Ugandan archaeologist

Catherine Namono is a Ugandan archaeologist and art historian who specializes in the study of Rock art. She is the first Ugandan woman to qualify as an archaeologist.

==Early life==
Catherine Namono was born in Uganda to parents Joyce Apaku and Engineer Martin Wambwa. She attended Fairway Primary School in Mbale. She then transferred to Mount Saint Mary's College Namagunga, in Mukono District, for her O-Level education. She then went to Trinity College, an all-girls boarding school located in Nabbingo, Wakiso District, where she completed her A-Level education, graduating with a High School Diploma.

== Extended education ==
Namono was admitted into Makerere University, Uganda's oldest and largest, public university, graduating with a Bachelor of Arts degree in Art history. She went on to pursue a post-graduate degree in the same subject, graduating with a Master of Arts degree in Art history, also from Makerere University.

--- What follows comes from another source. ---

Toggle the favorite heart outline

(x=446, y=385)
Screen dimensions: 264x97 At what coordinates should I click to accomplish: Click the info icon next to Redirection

She then re-located to South Africa. Due to her desire to explore further the subject of rock art and rock painting, she enrolled into the University of the Witwatersrand in Johannesburg, graduating with a Master of Arts degree in Rock art. During her master's program in Johannesburg, she analyzed a distinct rock art tradition practiced by Bantu speakers. Namono explored the rock art produced by the Bantu and noticed that there was a rock art theme associated with boys' and girls' initiation. When Namono went to examine the boys' art, she noted that the art was covered by previous archaeologist which caused her to study the girls' art instead, also known as the virgin area located in the Limpopo region of South Africa. That second master's degree marked her shift from art history to archaeology.

Namono went on to pursue doctoral studies in her new specialty, graduating in 2010 with a Doctor of Philosophy degree in archaeology at the University of the Witwatersrand. With this qualification, she became the first Ugandan woman to qualify as an archaeologist with a doctoral degree in the subject. Simultaneously, she became the second-ever Ugandan to obtain a PhD in archaeology, after the late Professor David Mulindwa Kiyaga.

==Career==
Namono specializes in rock art research, particularly the rock art of Uganda. She is also a Ugandan rock art specialist working at the Rock Art Research Institute at the University of the Witwatersrand in Johannesburg. She is also currently conducting another study on the pygmy rock art tradition and rock art in Kondowa in Tanzania. Her contributions to this fairly understudied field has increased the data base on rock art in the Lake Victoria basin as well as shed light on the understandings of this rock art with her interpretations.

Uganda's rock art has not been thoroughly examined along with the fact that source and date of this art remains unidentified because of the unclear geometric symbols.